Being in Samoa, we are used to people just showing up, but since these
people were from New Zealand and America, we weren't sure how they
would take our unexpected visit. As we let ourselves in and walked
upstairs to find them in the kitchen, they sure were surprised.
(Thankfully it was a good surprise.) We snacked on cookies and water
before deciding to take a nice cool dip in the ocean.

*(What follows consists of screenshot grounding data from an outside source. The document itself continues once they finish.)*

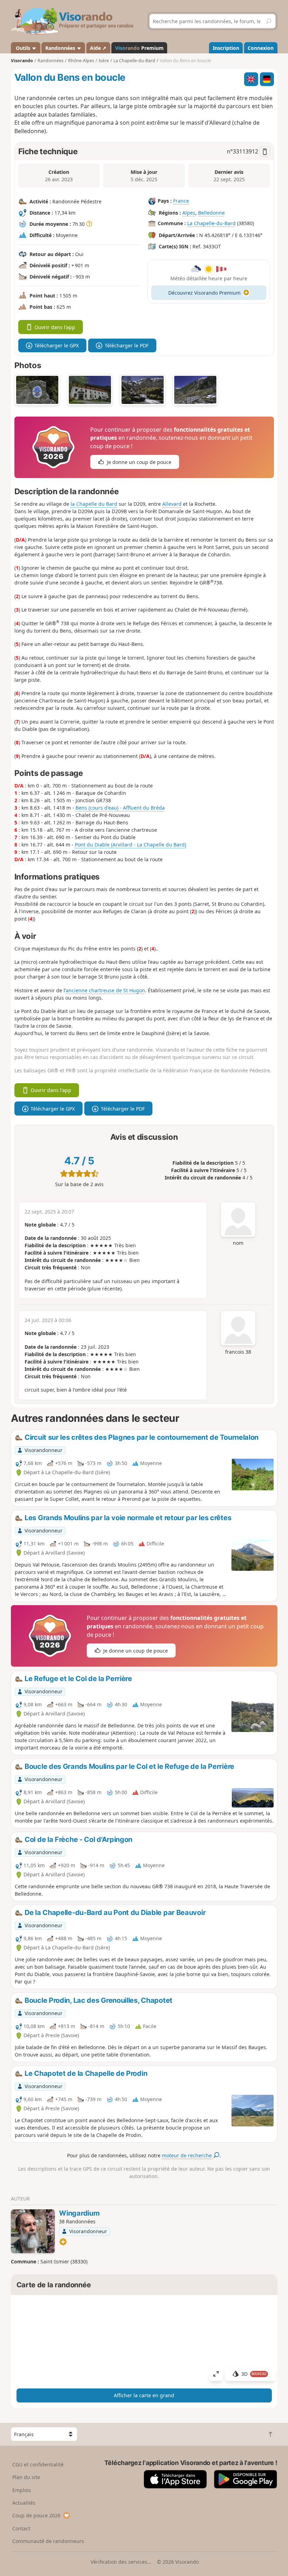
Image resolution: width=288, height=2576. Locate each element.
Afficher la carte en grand (144, 2395)
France (181, 200)
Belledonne (211, 212)
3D (254, 2374)
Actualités (23, 2502)
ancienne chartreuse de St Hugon (105, 990)
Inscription (226, 48)
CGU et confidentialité (38, 2464)
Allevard (172, 504)
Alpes (188, 212)
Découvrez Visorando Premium (204, 292)
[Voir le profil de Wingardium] (33, 2231)
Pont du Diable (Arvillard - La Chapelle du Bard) (130, 844)
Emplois (21, 2490)
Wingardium (79, 2213)
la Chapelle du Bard (94, 504)
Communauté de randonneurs (48, 2541)
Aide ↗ (98, 48)
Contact (21, 2528)
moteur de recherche (187, 2155)
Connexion (261, 48)
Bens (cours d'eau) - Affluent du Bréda (120, 807)
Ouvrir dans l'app (54, 327)
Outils (23, 48)
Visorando (22, 61)
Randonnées (61, 48)
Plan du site (26, 2477)
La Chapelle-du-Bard (211, 223)
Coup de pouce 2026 (36, 2515)
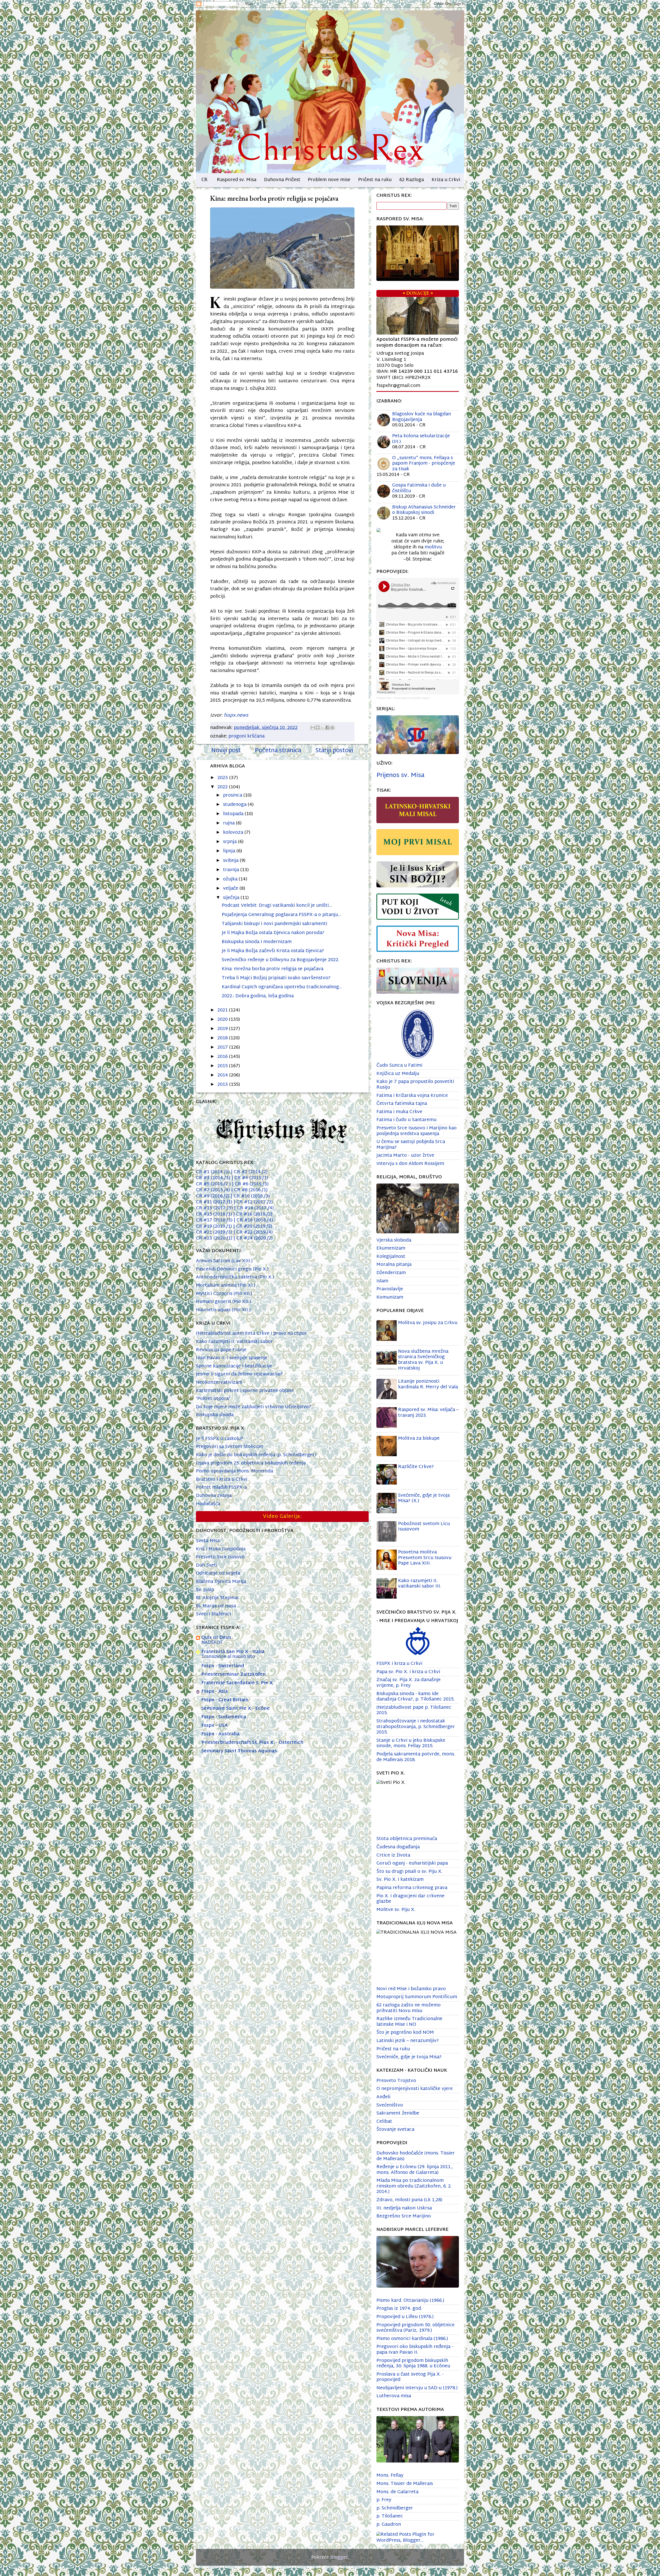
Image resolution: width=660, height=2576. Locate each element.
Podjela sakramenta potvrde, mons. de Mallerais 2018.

This village had also been effected by the tsunami, and as we walked
towards the coast we saw many frames of houses still there in the
rubble. We also walked past a group of short term volunteers from New
Zealand and Australia who were building a playground for the
community. The water felt great, but knowing that we still had a few
hours of riding (we decided by that point we would make it to Jenny's
house) we didn't stay long in the water. We were invited to stay the
night, but decided we wanted to finish it. (Well Jenny would finish,
I still had 2 hours of riding after her.)
It was still hot when we left, and we passed by a coconut stand. I
decided to fill all of my water bottles with the delicious niu, and so
did Jenny. We also drank them while we were there. All in all, we
went through 8 coconuts. It was a site to see, as the girls kept
giggling as they opened them. We needed the energy because our stop
at Poutasi meant that we would skip our delicious dinner, since we did
not want to ride our bikes in the dark (or after sa-curfew)

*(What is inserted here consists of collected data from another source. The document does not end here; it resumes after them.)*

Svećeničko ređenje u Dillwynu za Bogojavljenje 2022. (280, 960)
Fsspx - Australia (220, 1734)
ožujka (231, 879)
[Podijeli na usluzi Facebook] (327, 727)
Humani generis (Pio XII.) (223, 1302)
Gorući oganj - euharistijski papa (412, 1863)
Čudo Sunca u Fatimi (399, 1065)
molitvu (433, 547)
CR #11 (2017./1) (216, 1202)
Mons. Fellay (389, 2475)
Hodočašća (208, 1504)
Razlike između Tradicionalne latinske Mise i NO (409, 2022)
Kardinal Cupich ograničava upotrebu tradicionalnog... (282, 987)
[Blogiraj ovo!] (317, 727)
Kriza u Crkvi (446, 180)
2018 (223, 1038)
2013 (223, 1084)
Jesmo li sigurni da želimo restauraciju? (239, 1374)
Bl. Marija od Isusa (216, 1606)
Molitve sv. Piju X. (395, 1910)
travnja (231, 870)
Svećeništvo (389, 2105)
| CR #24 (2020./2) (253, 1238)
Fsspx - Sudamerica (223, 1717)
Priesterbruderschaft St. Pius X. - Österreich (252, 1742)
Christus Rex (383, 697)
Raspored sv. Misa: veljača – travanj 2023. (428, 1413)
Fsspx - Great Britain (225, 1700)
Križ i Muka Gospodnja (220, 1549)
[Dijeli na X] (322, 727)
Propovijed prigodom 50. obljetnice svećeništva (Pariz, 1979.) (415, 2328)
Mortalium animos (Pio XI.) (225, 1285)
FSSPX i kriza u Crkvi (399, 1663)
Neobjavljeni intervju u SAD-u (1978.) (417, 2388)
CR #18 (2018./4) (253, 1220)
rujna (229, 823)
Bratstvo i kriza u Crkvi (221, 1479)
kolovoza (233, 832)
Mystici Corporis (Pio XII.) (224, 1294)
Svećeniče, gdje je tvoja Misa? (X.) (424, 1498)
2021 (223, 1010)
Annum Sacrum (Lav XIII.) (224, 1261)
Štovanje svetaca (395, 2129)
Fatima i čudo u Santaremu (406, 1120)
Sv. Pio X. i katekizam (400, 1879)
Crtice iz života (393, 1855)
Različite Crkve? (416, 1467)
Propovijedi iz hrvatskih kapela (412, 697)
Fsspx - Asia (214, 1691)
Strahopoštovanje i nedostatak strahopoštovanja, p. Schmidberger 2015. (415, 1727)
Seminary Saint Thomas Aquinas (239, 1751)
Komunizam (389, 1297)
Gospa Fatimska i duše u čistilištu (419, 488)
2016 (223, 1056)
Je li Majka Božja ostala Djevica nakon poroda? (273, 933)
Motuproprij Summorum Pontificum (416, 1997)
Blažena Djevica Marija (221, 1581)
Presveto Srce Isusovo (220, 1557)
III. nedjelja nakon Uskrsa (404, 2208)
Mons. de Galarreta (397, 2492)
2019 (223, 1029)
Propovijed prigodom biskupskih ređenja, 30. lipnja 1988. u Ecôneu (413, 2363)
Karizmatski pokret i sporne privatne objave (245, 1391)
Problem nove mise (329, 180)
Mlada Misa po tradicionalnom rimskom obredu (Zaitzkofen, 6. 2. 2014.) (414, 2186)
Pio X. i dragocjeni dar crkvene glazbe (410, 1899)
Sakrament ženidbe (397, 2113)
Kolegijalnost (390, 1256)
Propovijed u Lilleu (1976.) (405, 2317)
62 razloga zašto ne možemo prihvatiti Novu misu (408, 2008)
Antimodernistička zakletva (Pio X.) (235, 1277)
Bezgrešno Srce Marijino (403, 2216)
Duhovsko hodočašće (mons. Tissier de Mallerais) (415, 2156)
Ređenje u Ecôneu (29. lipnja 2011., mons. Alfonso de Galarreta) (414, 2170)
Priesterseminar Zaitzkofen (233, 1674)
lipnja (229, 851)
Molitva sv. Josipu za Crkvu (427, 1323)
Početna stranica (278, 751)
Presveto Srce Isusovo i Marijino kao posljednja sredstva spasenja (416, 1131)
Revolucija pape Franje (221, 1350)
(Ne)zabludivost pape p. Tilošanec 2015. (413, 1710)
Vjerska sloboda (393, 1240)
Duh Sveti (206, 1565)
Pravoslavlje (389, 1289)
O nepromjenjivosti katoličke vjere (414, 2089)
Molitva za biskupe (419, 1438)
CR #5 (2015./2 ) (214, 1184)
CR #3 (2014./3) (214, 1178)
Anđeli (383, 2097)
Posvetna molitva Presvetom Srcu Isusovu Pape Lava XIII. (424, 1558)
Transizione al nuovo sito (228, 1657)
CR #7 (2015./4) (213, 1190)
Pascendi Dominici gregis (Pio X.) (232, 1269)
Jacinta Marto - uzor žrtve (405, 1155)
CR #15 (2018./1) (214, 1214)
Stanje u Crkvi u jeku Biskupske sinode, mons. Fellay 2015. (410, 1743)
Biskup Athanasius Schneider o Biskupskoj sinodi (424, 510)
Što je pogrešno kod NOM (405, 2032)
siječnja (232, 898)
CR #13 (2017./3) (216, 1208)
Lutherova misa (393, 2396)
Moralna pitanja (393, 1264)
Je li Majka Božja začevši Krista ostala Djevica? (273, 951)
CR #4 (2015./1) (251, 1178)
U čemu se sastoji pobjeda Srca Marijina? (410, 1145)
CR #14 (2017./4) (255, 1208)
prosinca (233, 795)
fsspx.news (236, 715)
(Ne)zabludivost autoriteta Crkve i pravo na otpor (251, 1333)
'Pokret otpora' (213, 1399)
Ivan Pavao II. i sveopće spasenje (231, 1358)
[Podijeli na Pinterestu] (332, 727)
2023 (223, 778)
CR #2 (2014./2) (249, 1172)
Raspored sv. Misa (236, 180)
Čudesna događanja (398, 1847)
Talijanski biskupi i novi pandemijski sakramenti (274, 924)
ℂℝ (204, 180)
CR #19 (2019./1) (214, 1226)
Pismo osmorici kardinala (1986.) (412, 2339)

We passed by the National Parks where there are nice waterfalls and a
trail to Ma Tree. We were excited when we finally made it to Siumu.
Siumu is where the cross island road to Apia goes. We had ridded over
half way around. Soon we reached Sinalei Resort, the resort where our
Perimeter relay started. It marked the fact that we had ridden 64
miles so far that day. We were extremely proud, and tired, but knew
we needed to keep going.
It was an uphill journey as we did our last two hours. I don't know
about Jenny but I was exhausted from the two previous days and just
wanted to stop, but she was my motivator as she counted the villages
until we got to hers.
When we finally reached her village it was close to 8. Sa was about
to start, so we bought some food and waited for the curfew to end to
get back on our bikes. While we waited at the store, some asked Jenny
where she was. She responded that the previous day she rode her bike
to Apia, and decided to ride it the long way home so she could swim at
Lalomanu. They must have thought we were crazy.
When sa ended, we went back on our bikes and rode to Jenny's house.
It was such a thrill to make it to her house with everything that had
happened that day. We celebrated that evening with egg sandwiches and
cookies, which were exactly what I wanted.